- **Task statement**:
The exact lines from the start of the material below through the line holding "Allpresan Derma med Repair Schaum-Creme HAND INTENSIVPFLEGE mit" are the answer; return those, pictures excluded.

====

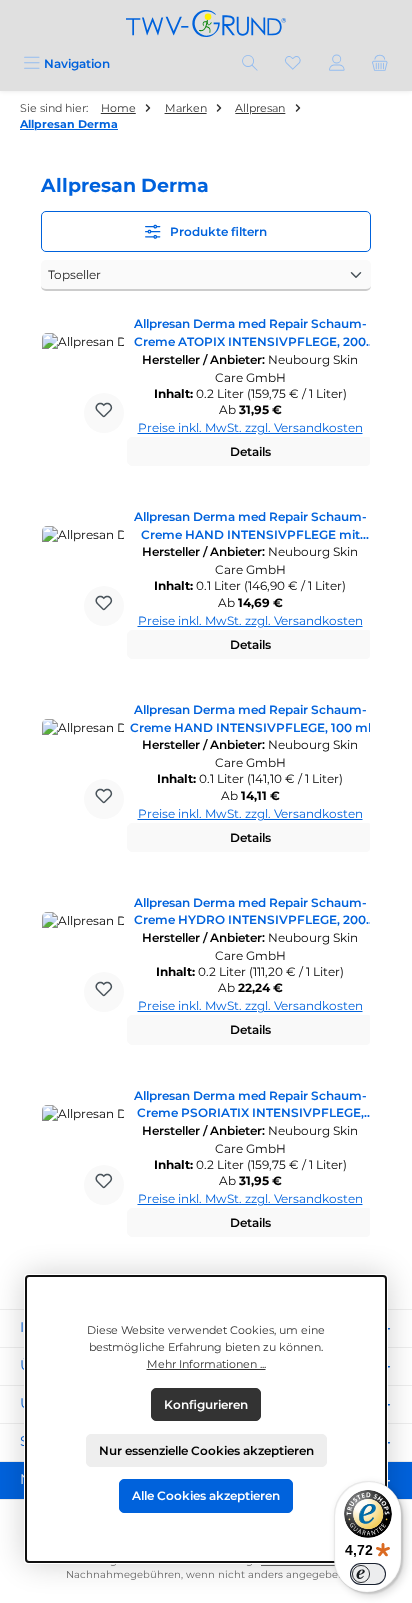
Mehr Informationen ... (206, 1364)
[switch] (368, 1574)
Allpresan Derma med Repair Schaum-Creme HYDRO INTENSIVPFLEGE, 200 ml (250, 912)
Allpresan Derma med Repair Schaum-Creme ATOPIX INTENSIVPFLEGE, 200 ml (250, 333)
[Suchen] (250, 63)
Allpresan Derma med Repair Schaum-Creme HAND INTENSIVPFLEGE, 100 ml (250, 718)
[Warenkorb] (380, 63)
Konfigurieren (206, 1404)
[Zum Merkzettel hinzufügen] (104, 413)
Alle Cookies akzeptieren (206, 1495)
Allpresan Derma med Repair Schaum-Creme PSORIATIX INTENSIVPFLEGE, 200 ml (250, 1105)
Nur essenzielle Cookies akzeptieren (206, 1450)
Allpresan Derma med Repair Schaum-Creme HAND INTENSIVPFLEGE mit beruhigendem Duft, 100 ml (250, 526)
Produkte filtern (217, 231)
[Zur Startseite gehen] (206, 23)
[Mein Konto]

====

- **Written answer**:
Mehr Informationen ... (206, 1364)
[switch] (368, 1574)
Allpresan Derma med Repair Schaum-Creme HYDRO INTENSIVPFLEGE, 200 ml (250, 912)
Allpresan Derma med Repair Schaum-Creme ATOPIX INTENSIVPFLEGE, 200 ml (250, 333)
[Suchen] (250, 63)
Allpresan Derma med Repair Schaum-Creme HAND INTENSIVPFLEGE, 100 ml (250, 718)
[Warenkorb] (380, 63)
Konfigurieren (206, 1404)
[Zum Merkzettel hinzufügen] (104, 413)
Alle Cookies akzeptieren (206, 1495)
Allpresan Derma med Repair Schaum-Creme PSORIATIX INTENSIVPFLEGE, 200 ml (250, 1105)
Nur essenzielle Cookies akzeptieren (206, 1450)
Allpresan Derma med Repair Schaum-Creme HAND INTENSIVPFLEGE mit beruhigendem Duft, 100 ml (250, 526)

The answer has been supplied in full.